In recent years, increasing attention has been given to the potential usefulness (Palmer 2001; Wilks 2005) of introducing some stochastic component(s) to the physical parametrizations used in general circulation models (GCMs). For example, many GCMs are known to have insufficient high-frequency, small-scale variability of convective heating rates and precipitation in the tropics, which may damage their ability to represent low-frequency, large-scale climate variability (Ricciardulli & Garcia 2000; Horinouchi et al. 2003). A wide variety of plausible stochastic methods continue to be suggested and actively investigated, including perturbing the inputs to a parametrization (e.g. Tompkins & Berner submitted), perturbing the parameters used within it (e.g. Byun & Hong 2007), perturbing its outputs (e.g. Teixeira & Reynolds accepted) and even constructing new parametrizations designed explicitly to be stochastic from the outset (e.g. Plant & Craig 2008). There is a growing acceptance that the use of stochastic elements in GCMs may be desirable for both theoretical and practical reasons (e.g. Penland 2003; Williams 2006).
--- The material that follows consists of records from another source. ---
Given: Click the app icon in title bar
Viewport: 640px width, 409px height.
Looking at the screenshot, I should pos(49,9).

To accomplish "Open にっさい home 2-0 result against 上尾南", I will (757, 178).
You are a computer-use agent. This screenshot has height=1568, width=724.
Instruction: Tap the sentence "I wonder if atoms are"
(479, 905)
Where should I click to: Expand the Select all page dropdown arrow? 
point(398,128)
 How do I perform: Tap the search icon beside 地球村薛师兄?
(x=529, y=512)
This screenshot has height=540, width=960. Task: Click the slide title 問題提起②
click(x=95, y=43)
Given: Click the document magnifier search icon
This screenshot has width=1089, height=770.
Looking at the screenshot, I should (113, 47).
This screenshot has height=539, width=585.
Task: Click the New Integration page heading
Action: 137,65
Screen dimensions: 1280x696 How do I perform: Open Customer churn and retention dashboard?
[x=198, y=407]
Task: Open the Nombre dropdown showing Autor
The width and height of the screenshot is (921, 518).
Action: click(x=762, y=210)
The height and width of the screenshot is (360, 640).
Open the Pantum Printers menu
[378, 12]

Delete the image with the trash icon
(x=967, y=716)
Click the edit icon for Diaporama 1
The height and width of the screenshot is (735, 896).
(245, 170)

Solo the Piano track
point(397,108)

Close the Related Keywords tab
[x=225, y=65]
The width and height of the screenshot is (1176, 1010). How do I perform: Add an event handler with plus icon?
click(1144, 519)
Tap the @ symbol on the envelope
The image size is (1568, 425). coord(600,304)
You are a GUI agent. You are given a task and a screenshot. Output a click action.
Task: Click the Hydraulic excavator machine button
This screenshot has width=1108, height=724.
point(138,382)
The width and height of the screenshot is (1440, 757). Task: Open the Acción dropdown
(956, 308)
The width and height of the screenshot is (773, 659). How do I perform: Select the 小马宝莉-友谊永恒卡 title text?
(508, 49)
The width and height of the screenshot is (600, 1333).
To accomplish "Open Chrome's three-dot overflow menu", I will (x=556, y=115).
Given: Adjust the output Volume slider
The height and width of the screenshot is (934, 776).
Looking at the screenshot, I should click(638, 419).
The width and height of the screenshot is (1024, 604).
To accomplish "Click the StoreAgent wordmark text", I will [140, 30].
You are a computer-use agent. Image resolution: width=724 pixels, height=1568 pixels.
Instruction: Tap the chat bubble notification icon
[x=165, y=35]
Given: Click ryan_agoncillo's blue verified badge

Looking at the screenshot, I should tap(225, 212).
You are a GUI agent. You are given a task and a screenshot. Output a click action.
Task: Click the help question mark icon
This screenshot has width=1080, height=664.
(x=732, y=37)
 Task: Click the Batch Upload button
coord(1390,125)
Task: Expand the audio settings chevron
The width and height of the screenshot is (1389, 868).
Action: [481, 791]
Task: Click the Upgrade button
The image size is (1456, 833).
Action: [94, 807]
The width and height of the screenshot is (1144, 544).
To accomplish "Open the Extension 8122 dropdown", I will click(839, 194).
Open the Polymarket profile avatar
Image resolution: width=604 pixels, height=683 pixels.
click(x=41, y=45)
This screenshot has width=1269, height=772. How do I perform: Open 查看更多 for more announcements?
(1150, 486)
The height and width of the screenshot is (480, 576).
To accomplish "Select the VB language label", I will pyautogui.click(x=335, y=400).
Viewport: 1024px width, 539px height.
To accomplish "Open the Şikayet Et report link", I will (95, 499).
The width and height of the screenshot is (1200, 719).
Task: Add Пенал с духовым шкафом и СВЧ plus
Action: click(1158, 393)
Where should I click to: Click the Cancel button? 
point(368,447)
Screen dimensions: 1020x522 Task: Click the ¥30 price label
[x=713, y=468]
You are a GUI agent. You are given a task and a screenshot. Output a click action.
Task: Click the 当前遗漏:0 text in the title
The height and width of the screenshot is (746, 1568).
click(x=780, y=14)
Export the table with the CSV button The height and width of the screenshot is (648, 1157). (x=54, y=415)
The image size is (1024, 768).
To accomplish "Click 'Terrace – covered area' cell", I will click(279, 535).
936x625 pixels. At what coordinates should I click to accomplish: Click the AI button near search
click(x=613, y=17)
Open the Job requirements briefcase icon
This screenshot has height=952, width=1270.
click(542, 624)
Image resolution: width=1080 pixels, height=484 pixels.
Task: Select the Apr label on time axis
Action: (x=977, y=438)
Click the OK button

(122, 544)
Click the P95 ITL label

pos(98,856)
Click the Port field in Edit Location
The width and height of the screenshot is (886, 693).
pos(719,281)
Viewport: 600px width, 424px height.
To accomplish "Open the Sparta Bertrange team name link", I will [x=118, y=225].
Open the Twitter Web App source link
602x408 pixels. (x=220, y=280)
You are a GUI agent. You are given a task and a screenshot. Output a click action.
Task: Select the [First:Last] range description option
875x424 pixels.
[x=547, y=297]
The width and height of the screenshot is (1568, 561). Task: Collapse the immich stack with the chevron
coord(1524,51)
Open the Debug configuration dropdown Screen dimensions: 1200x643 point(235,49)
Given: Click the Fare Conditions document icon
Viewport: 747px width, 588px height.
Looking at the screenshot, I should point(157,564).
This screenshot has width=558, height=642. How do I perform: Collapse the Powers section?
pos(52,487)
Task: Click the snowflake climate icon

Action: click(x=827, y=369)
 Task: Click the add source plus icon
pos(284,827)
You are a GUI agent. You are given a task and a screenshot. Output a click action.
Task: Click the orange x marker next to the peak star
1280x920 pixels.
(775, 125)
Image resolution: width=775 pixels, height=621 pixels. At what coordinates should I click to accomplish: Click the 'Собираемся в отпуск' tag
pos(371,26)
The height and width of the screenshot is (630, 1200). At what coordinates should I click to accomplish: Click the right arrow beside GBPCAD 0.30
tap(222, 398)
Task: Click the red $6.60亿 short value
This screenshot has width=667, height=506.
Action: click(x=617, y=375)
Thus, the time may soon be approaching when the key question changes from why a stochastic method to which stochastic method. Here, we explore whether single-column modelling might be able to provide some insights that could inform such decision making.

The aim of a stochastic scheme is to introduce variability into the numerical representation of the climate system. In order to determine the variability of some climate phenomenon in the GCM, either multiple or long integrations are likely to be required. Further lengthy explorations would also be required if one wished to assess the impact of that variability on other aspects of the model climate. How then, in practice, should one choose the stochastic method(s) to be used in a GCM? The difficulty is not simply the range of possible schemes available in the literature, but also (at least) two other important considerations.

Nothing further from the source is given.